Saat semakin masuk, langkahnya terhenti, Beno melihat ada dua persimpangan di depannya, ia melihat ke arah kanan persimpangan kemudian melirik ke arah sebaliknya. Baik arah kanan atau kiri, jalan berbataskan dinding itu cukup panjang bila disusuri. Ia mencoba melangkahkan kakinya lagi. Ia memutuskan untuk mengambil jalan beberapa langkah ke bagian kiri. Siapa tahu dia bisa menemukan seseorang yang bisa menolongnya.
Malam pun tiba. Udara dingin menembus kulit putih milik Beno. Lagi-lagi tak menemukan orang, Ia memutuskan untuk kembali ke pinggir pantai, tempat ia pertama kali datang kesini.
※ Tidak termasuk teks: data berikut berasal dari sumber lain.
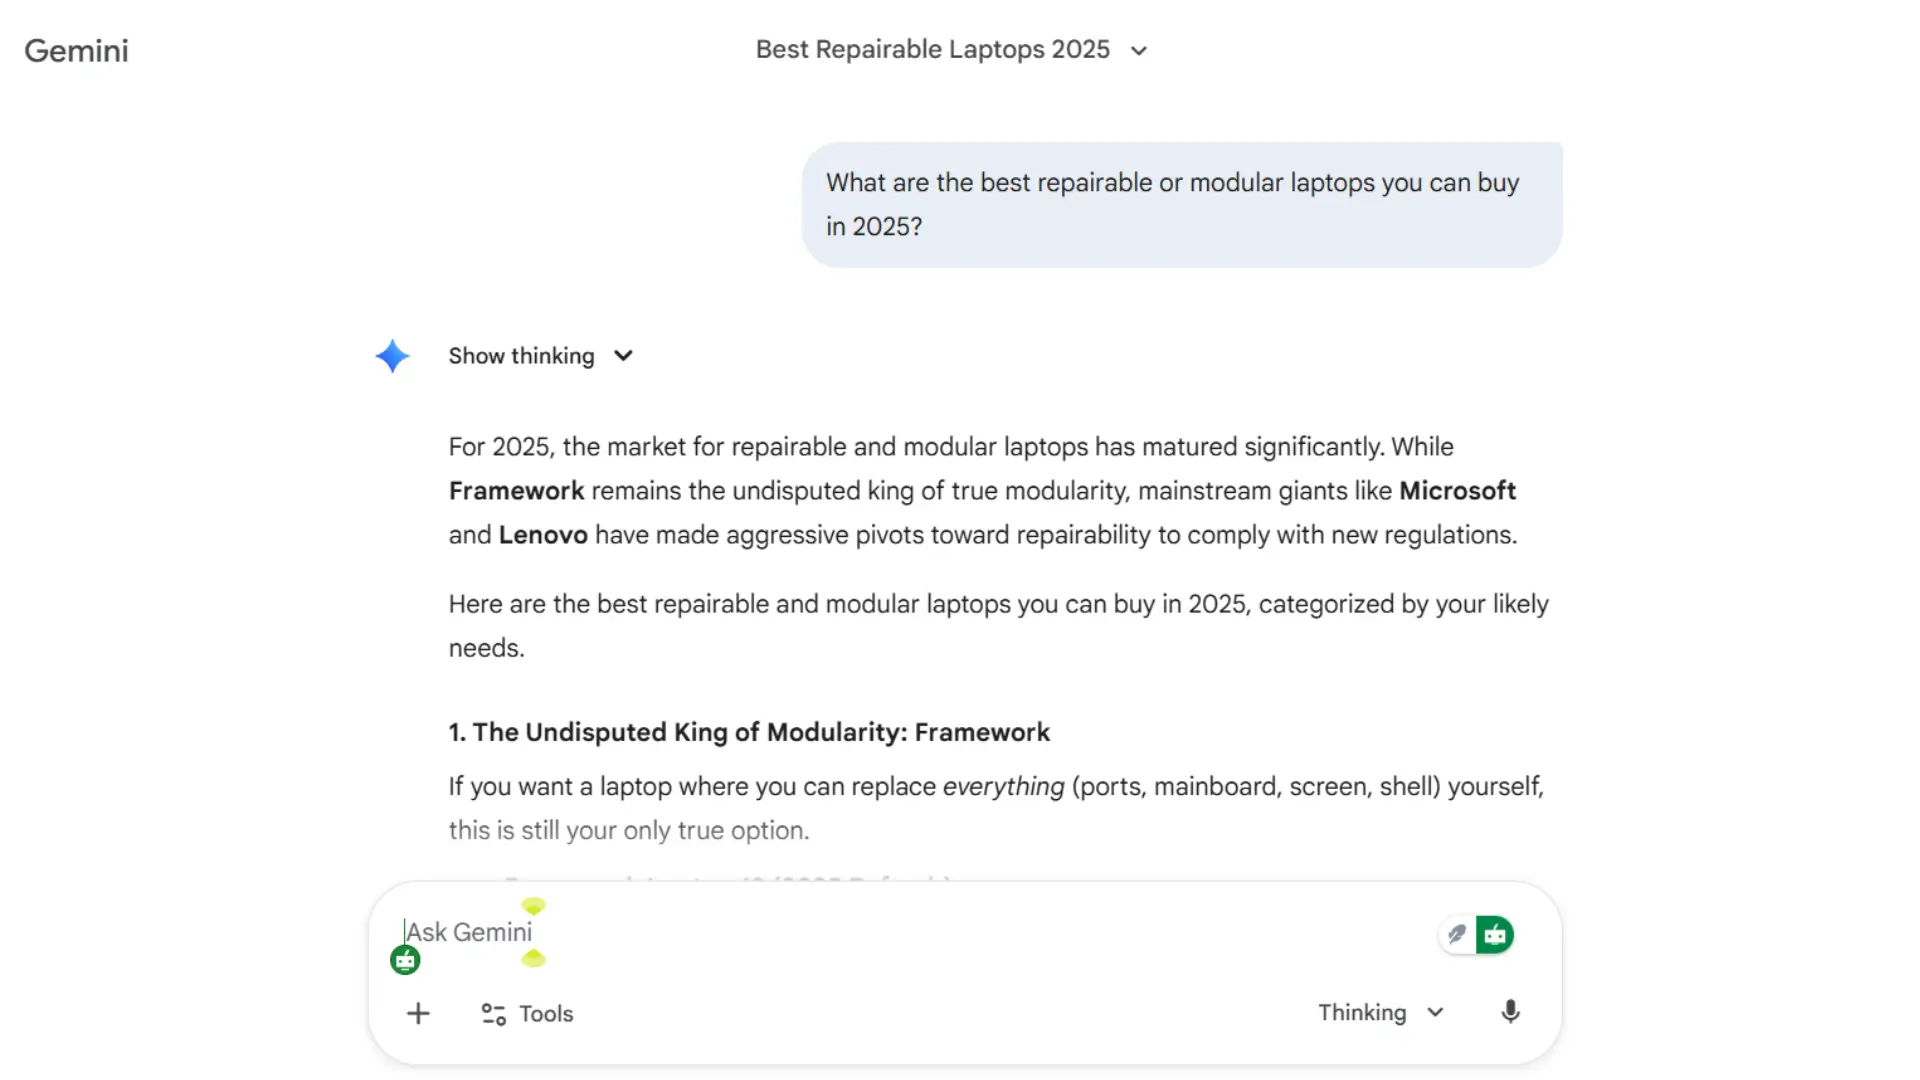Toggle the green robot button beside the feather
This screenshot has width=1920, height=1080.
coord(1495,934)
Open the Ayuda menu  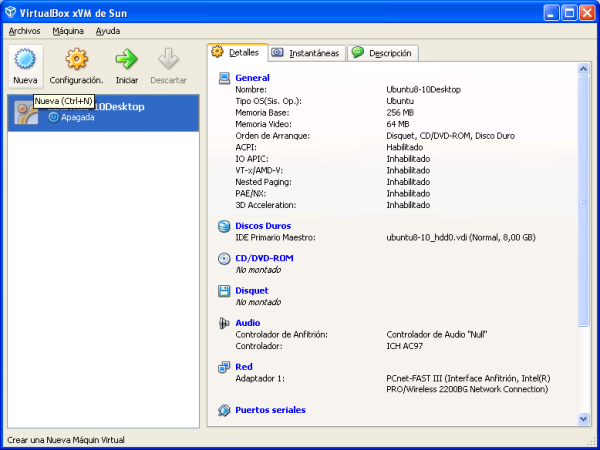point(108,31)
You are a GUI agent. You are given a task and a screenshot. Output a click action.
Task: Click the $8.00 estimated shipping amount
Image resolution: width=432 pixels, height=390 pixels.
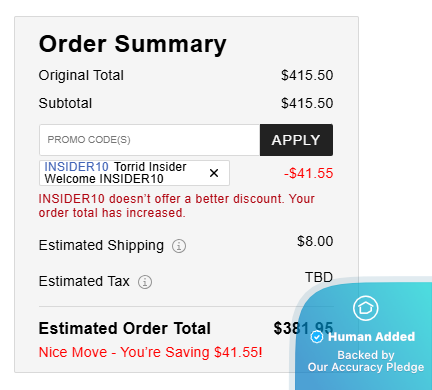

Setelah berputar-putar mencari jalan masuk tadi, Ia tak berhasil menemukannya, semua bagian tampak sama. Ia tersesat.
"Dimana sih gerbangnya?!" Geram Beno yang sudah mulai kebingungan ditambah lelah.
Beno lelah mencari gerbang itu. Sehingga ia memilih untuk beristirahat saja disana. Menyandarkan tubuhnya di dinding tinggi itu.
Malam semakin mencekam, udara dingin semakin menusuk tubuhnya. Untung ia memakai jaket yang memang ia pakai sejak pergi memancing. Meskipun tadinya basah kuyup. Namun karena matahari sangat terik siang tadi. Keringlah jaket hangat pemberian Ayahnya itu. Jaket itu berbahan wol dari bulu domba bagian dalamnya, dengan motif loreng seperti pakaian tentara di bagian luarnya.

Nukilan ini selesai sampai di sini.